Characterization of the pcaR regulatory gene from Pseudomonas putida, which is required for the complete degradation of p-hydroxybenzoate.

The pca branch of the beta-ketoadipate pathway in Pseudomonas putida is responsible for the complete degradation of p-hydroxybenzoate through ortho cleavage of the initial pathway metabolite, protocatechuate. The pcaR regulatory locus has been found to be required for both induction of all of the genes within the pca regulon (pcaBDC, pcaIJ, and pcaF) and the chemotactic response of the bacteria to aromatic compounds. Insertional inactivation mutagenesis, using Tn5 and mini-Tn5 transposons, was used to locate, clone, and sequence this pcaR regulatory gene.

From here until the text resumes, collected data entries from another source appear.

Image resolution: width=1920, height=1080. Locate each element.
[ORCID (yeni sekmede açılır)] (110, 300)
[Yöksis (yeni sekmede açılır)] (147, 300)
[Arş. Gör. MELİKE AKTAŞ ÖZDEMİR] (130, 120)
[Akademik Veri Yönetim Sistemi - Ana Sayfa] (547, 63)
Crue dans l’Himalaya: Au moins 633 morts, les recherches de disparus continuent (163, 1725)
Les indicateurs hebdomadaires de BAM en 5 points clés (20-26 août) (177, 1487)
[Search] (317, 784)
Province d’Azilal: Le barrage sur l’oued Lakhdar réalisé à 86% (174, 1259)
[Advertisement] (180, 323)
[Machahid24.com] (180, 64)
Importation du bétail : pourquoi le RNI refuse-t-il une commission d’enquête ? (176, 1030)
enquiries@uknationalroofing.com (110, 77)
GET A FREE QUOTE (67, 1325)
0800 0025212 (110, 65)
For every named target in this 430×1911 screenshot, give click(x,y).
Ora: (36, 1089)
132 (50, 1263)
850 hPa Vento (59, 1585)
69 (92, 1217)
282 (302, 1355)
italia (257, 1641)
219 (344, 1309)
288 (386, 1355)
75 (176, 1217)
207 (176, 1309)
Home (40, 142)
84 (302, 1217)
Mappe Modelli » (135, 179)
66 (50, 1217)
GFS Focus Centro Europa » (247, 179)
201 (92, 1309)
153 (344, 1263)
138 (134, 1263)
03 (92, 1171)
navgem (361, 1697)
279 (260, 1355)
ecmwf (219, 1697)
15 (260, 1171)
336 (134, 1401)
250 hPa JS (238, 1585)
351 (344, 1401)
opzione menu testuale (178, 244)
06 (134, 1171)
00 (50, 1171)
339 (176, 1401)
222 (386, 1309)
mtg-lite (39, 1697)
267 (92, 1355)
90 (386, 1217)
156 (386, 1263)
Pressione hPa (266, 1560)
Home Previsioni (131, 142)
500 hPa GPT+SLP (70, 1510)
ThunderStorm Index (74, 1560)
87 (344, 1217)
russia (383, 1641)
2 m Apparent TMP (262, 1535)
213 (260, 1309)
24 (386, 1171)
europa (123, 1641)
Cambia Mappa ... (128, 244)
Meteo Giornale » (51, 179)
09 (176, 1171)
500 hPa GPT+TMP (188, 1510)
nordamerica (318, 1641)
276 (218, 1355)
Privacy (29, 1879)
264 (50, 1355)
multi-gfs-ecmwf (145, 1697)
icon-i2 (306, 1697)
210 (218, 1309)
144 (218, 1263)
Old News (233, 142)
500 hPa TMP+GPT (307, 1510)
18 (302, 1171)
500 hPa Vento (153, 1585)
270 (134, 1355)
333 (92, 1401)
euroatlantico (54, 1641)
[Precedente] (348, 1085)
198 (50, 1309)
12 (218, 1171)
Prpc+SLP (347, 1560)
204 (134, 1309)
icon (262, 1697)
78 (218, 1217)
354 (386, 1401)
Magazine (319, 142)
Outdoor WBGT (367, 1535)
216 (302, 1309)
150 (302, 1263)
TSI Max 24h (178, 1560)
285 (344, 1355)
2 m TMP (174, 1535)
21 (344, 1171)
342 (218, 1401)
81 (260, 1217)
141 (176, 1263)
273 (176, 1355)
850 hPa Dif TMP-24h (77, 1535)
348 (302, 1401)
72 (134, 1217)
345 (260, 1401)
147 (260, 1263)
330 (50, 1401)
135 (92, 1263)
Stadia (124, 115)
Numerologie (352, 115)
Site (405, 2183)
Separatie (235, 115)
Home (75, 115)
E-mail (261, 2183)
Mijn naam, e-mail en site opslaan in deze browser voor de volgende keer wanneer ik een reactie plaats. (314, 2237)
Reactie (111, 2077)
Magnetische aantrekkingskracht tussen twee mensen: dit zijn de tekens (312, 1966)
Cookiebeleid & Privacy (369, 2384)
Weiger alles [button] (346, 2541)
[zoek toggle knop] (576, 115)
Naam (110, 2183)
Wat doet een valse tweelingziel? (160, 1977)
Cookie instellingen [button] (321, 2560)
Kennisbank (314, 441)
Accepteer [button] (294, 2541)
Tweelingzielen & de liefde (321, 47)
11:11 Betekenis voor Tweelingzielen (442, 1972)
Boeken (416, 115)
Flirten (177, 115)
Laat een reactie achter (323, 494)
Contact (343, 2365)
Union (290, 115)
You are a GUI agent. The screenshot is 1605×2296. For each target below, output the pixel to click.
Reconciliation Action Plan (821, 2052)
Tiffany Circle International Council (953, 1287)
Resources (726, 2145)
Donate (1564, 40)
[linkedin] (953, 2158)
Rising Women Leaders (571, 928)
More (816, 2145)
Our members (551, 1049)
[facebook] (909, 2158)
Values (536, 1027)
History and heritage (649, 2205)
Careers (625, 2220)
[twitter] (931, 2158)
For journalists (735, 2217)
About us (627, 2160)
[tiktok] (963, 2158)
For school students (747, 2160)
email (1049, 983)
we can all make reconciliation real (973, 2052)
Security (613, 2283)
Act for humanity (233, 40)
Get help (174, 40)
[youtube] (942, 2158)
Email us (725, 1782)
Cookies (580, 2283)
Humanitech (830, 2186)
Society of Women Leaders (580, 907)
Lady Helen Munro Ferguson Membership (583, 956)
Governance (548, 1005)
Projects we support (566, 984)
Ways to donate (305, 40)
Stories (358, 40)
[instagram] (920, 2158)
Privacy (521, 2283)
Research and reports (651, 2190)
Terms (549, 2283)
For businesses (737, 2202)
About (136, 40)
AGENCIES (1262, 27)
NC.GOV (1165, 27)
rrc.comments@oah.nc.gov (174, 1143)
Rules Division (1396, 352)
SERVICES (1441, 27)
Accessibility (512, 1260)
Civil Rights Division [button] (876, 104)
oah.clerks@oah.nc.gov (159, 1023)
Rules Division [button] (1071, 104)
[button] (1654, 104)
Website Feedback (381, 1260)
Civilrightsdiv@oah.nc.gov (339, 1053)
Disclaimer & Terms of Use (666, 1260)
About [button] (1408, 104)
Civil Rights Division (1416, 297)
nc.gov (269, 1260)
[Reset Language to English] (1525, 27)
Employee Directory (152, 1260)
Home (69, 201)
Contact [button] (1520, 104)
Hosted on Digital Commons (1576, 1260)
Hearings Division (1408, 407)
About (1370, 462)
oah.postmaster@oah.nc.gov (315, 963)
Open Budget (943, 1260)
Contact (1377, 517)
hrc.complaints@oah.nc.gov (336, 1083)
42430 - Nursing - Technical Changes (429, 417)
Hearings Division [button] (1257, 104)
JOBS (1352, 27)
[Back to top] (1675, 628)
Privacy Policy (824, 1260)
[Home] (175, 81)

The pcaR gene product, when overexpressed in Escherichia coli, possessed a specific affinity for the pcaIJ promoter region and demonstrated that the entire PcaR protein was required for this function. The deduced amino acid sequence of the PcaR regulatory peptide bears little resemblance to its counterpart in the other branch of the pathway, CatR, but exhibits significant homology to its regulatory antecedent, PobR, which regulates the initial breakdown of p-hydroxybenzoate into protocatechuate. Comparisons of the pcaIJ and pcaR promoter regions revealed conservation of a 15-bp sequence centered around the -10 region in both sequences. This, together with previously defined deletional studies with the pcaIJ promoter region, suggests that PcaR exerts its regulatory effect through protein-DNA interactions within this region, which would be unusually close to the transcriptional start site of pcaIJ for a positive regulator.[1]